▶ TASKS TO PERFORM:
1. In the text on sleep, which hormone does blue light stop the body from producing?
2. Transcribe everything from "The first step" down to "night of sleep." in the text on sleep.

▶ READING TEXT:
The first step to a beneficial sleep is the pillows and blankets you use on your bed. Not all pillows and blankets are created equal. Forget blankets for their sentimental value and use blankets for their physical value. Did you know the benefits of weighted blankets include the therapeutic benefits of receiving a massage? These heavy blankets can make you feel well-rested. While you may be attached to your feather pillow, it’s soft but it’s not offering the right types of support. Replace it with an ergonomic memory foam pillow so when you wake in the morning your neck isn’t stiff from an awkward night of sleep. 

2. Cut the Electronics

Most medical professionals agree the blue light emitted from your phone and other electronics are keeping you awake at night. That’s because blue light stops the production of melatonin, which you need to help you feel sleepy. If your body thinks it’s still daylight outside, then it isn’t going to be ready for bed. 

But there’s another reason why you shouldn’t look at your phone just before bed. That’s because what you find on your phone, whether it’s an email or a news alert, can leave you feeling anxious and that can cause your mind to wander. On nights before training, plan on winding down without electronics for at least the last hour before bed. Go longer if you can. The more distance you can put between your mind relaxing and the outside world, the better your sleep will be. 

3. Avoid Alcohol

While over the past few years vintners have been touting the heart health benefits of red wine, new research is showing that alcohol should be avoided at any time. While that’s not likely to stop connoisseurs of fine wine, you should listen, especially on the eve of rigorous training. That’s because alcohol reduces the time of REM sleep, which is vital to feeling rested. It is during REM that dreaming occurs, and it is also during this phase that some of the body’s restorative processes take place. Without enough REM sleep, your waking hours will be spent feeling tired and groggy. That makes for a challenging training session.

4. Be Consistent

The best thing you can do for your nighttime routine is be consistent. That means turning out the lights and all electronics at the same time every night and setting your alarm for the same time every morning. Even staying up late one night during the weekend can throw your body’s clock off, which is why it’s important to stick with it. You’ll train your circadian rhythm and wake to feel rested and ready to go each morning. 

5. Light Your Day

The last thing you can do to enhance the productivity of your time of sleep is to get plenty of light during the day. This works to further strengthen your circadian rhythm so your body knows it has experienced the wonderful light of day, and when the lights turn out, the melatonin production can commence. 

Getting the best night of sleep may look like a lot of work, but once you get the rhythm down it really does become second nature. Getting the right sleep is how you train to be a winner.

▶ COLLECTED MATERIAL:
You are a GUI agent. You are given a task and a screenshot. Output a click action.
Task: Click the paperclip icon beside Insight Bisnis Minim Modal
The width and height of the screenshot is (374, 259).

▶ ANSWERS TO THIS EXERCISE:
1. Melatonin.

2.
The first step to a beneficial sleep is the pillows and blankets you use on your bed. Not all pillows and blankets are created equal. Forget blankets for their sentimental value and use blankets for their physical value. Did you know the benefits of weighted blankets include the therapeutic benefits of receiving a massage? These heavy blankets can make you feel well-rested. While you may be attached to your feather pillow, it’s soft but it’s not offering the right types of support. Replace it with an ergonomic memory foam pillow so when you wake in the morning your neck isn’t stiff from an awkward night of sleep.